Another growing edge is that we realize we have put enormous weight on individuals by valuing our separateness. I do this, though it’s nearly impossible since each of us has a throng of people in our memories. Lately I’ve been wondering about the mostly female Edwardian women who were my brilliant and dynamic high school teachers.
I say Edwardian because they were mostly near retirement in 1957, which meant they were born when the agricultural 19th century was just about to face the 20th century desperate chaos of world war and industrial transformation. Many of them were “old maids” or lesbians in a world that didn’t have that concept except in ancient times often censored. Some had lost male lovers to war.
My own life was shaped by a man born in 1914 and therefore a WWII soldier who never saw combat or Europe but who was just beginning a grand aspiration to be a bronze sculptor in the ironic time that memorialized heroism in terms of the genocidal elimination of the world of the prairie indigenous people. He was on both sides but in spite of being white, his environment made him a version of indigenous and called him to portrayal and ceremony.

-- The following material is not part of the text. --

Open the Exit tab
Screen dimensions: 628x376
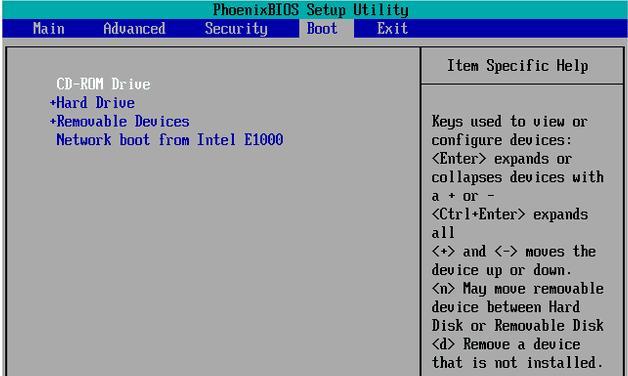392,28
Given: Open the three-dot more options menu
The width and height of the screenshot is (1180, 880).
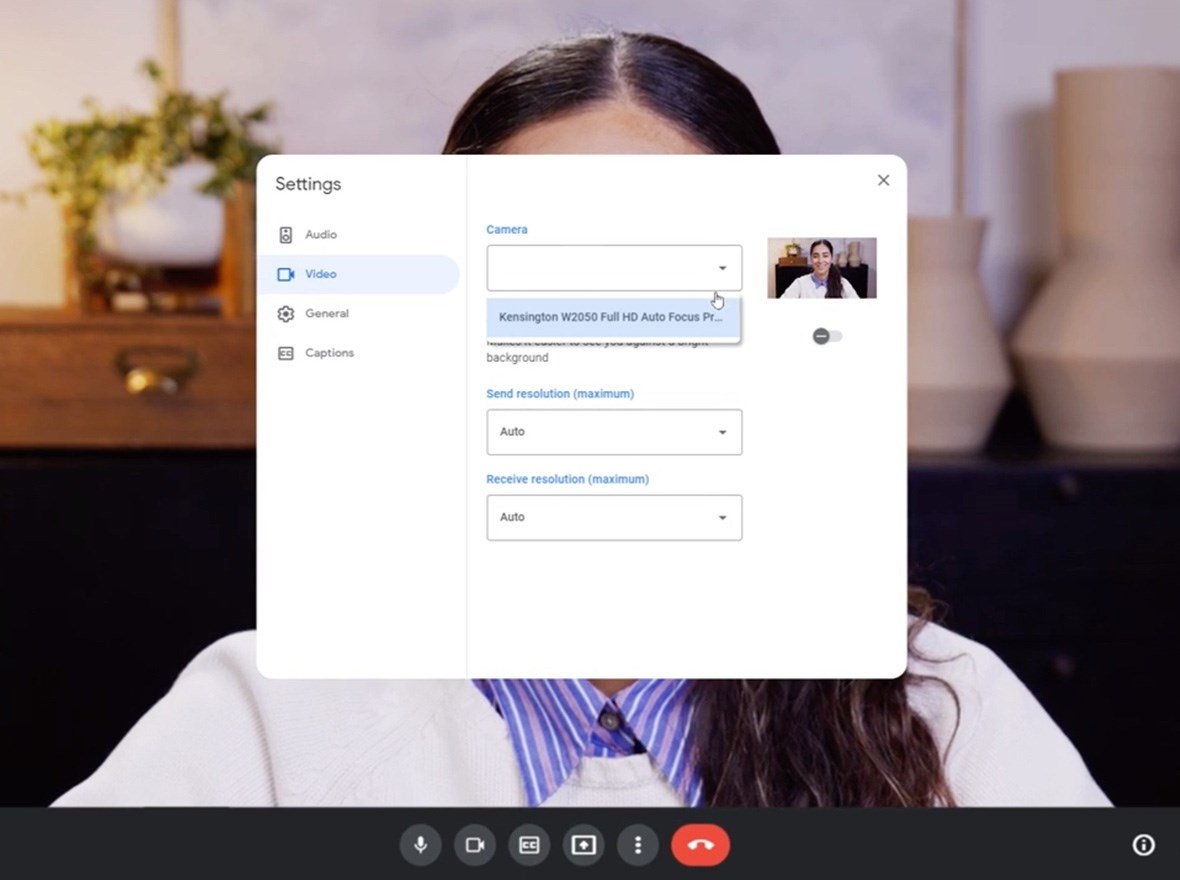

Going back to the idea of the brain as a dynamic process, identity as sensory interaction with the world/place, and Edwardian premises of what society should be like, I wanted to write and took this man as the subject. At the time of “living the research” in such an intimate way that I was actually married to him for a while, I changed both of us.
What I was really living through and thinking about wordlessly was the changing times. In building our own foundry, we were conscious that we were touching the beginning of human relationship to environment in the Bronze Age. At the same time Bob was celebrating a way of life, he was participating in the destruction of it.
Now that I’m decades past and though I was as immersed in the “cowboy art” boom and the celebration of individuals in TV shows based on strong charismatic men, I also witnessed the end of that “trope” based on forces that we would come to mock and tear down. Bronze monuments of equestrians are easy to tear down because they are masses perched on thin legs. We can’t quite leave it alone.
Bob’s assumption and of most people in his world was that he was doing something heroic that would make him rich and famous. At his death his accomplishments were torn apart in auctions, sales, conversions of property, and waves of newcomers who were like rodeo stars who had never ridden a horse to herd cattle. Assumptions are processes that come and go. Individuals must live in warring communities.
The question for me is what does the solitary woman do when she writes in a way influenced by the Edwardians — just leaving the natural history classifying and collecting world for a new wave interested in prying open the cupboards and searching surprises or even taboos. What audience wants to know about it, what community? After decades of Dionysian abandonment has eroded many taboos, how far into the erotic, the indigenous, the personal, the French/Algerian theory of it all can I go without exceeding my limits?
I never thought Scriver bronzes would be less than precious. I never thought there would be so many books that no one wants. I never thought that sometimes I’d sit here in the cold dark before dawn and wonder what it was all about. That’s dynamic, provoking, and going on. It’s a participation.